Clashes erupted on a busy main road in the bustling Mongkok district. Activists rushed to rebuild makeshift barricades in an area police had opened to traffic 24 hours earlier, while thousands of others staged a sit-in at the protest camp that has existed for nearly three weeks, according to AFP.
Hong Kong police said in a statement released early Saturday they had made 26 arrests in confrontations with a crowd that had swelled to 9,000 people by 3 am (1900 GMT), with 15 officers sustaining injuries in the commotion.
It was the third consecutive night that violence has broken out after a fortnight of comparative calm -- a development that risks sinking only recently resurrected plans to hold talks between student leaders and the city’s Beijing-backed authorities.

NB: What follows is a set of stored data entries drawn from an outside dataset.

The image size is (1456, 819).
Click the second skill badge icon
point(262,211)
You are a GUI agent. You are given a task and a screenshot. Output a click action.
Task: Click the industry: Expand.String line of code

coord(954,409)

The Asian financial hub has been rocked by demonstrations calling for free elections and the resignation of the city’s leader Leung Chun-ying.
Protesters have held sit-ins at three major intersections causing significant disruption to a city usually known for its stability.
China has insisted that Leung’s successor must be vetted by a loyalist committee before standing for election in 2017, a proposal protesters have dismissed as “fake democracy”.
On Thursday the government had made a dramatic U-turn and announced a resumption of talks with the Hong Kong Federation of Students (HKFS), one of the groups leading the ongoing protests, after abruptly pulling out of discussions a week earlier.
But questions were soon raised over whether the talks could achieve a substantive breakthrough, with the government unwilling to cede to protesters’ core demands and Leung adamant that police would continue to clear demonstrator-held barricades.
In a statement released shortly before renewed violence broke out in Mongkok, the HKFS called on the government to stick to a timetable of talks slated for next Wednesday.
But it warned that the clearance of the camp earlier in the day had already “damaged the foundation of talks”.